- Born: Alexander Karsner April 5, 1967 (age 57) Victorville, California, U.S.
- Education: Rice University (BA) University of Hong Kong (MA)

= Andy Karsner =

American technology entrepreneur

Alexander Karsner (born April 5, 1967) is an American technology entrepreneur, venture capitalist, and energy and environmental policymaker.

Karsner was most recently Managing Partner at Emerson Collective, where he founded and led Elemental, its environmental practice. He is a Senior Strategist and Space Cowboy at X and a Precourt Energy Scholar at Stanford University. From 2006 to 2008, Karsner served in the United States Department of Energy as Assistant Secretary for Energy Efficiency and Renewable Energy.

In 2021 it made headlines when he was elected to the ExxonMobil Board of Directors as one of the first environment-friendly board members of this Big Oil company.

== Early life and education ==
Karsner was born on George Air Force Base in Victorville, California – the youngest of four children – to David and Blanche Karsner. Each child was born on a separate Air Force base across three continents. The family ultimately settled in Fort Worth, Texas (Carswell Air Force Base, then southern wing of Strategic Air Command, 7th Bomb Wing) during the waning years of the Vietnam War and at the height of the Cold War.

Karsner's father was responsible for nuclear weaponry and played a key role in fulfilling the secret terms of the Kennedy-Khrushchev disarmament pact that resolved the 1963 “Missiles of October” Cuban Missile Crisis. Consequently, his father was deployed abroad, away from the family, for extended tours of duty. The family only learned the details of his assignments once they were declassified at the conclusion of the Cold War.
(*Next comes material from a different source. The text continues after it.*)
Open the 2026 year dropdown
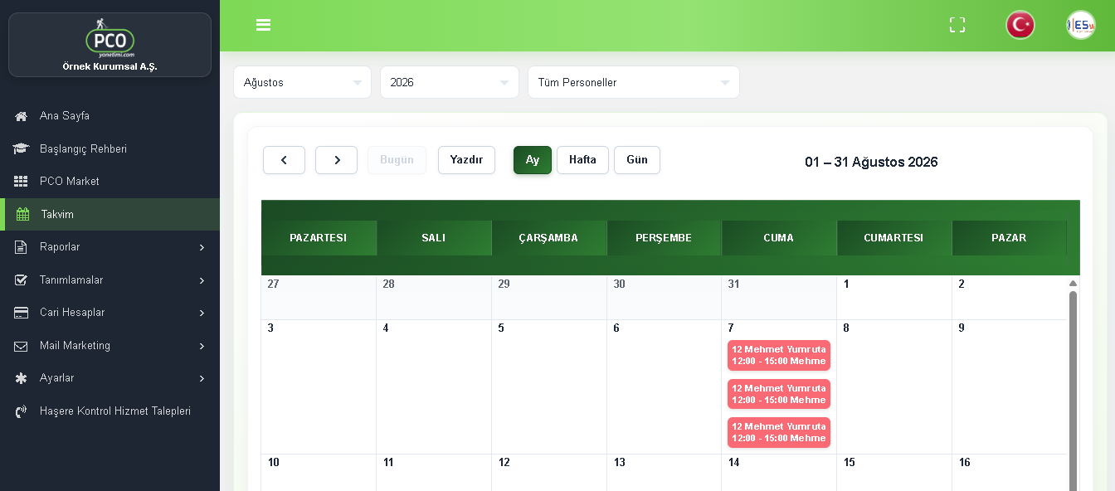This screenshot has height=491, width=1115. click(x=450, y=82)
His mother, who was at the center the family and community life, was a well-regarded chef and caterer, and specialized in her native Moroccan cuisine. In addition to growing up during an era of mandatory bussing and desegregation, the Karsner home was multilingual and multicultural. As the child of a career military family, Karsner testified during his nomination to the Bush administration that he was imbued with an ethic that “our liberty comes with responsibilities and our opportunities imply an obligation” and “an appreciation of service above self.”

Before entering college, Karsner was a student of only public schools. He worked at night to save for college and attain academic scholarships, enabling him to be the first member of his family to graduate from a four-year institutions. He attended Southwest High School and was known for his political activism, both in student politics and in community and national affairs. He focused on nuclear arms reduction and addressing Soviet human rights violations. In 1984, he was elected by his peers as Youth Governor of Texas and was invited to meet President Ronald Reagan and other national leaders as part of the YMCA Youth and Government program.

Karsner attended Rice University, where he majored in political science and religious studies and graduated with honors in 1989. He then went on to study international Finance at the University of Hong Kong, earning a master's degree in Comparative Asian Studies.

== Career ==
===Early years===
Karsner began his career in energy in 1988 as an energy analyst and project manager for international development at Tondu Energy in Houston, Texas, a pioneering independent power producer. In 1994, he was hired as Senior Development Manager for Wärtsilä Power Development, based in Hong Kong. In 1999, Karsner moved to London, where he became founder and CEO of Enercorp, a wind power development firm and international agent of Vestas. In this capacity, Karsner was involved in project development, management, and financing of energy infrastructure.

In 2002, Karsner led Enercorp to win a global competition to develop the world's largest private wind farm outside the United States. He has also worked with prominent multinational energy firms and developers including ABB of Sweden, RES of the UK, and Tacke of Germany (now known as GE Wind).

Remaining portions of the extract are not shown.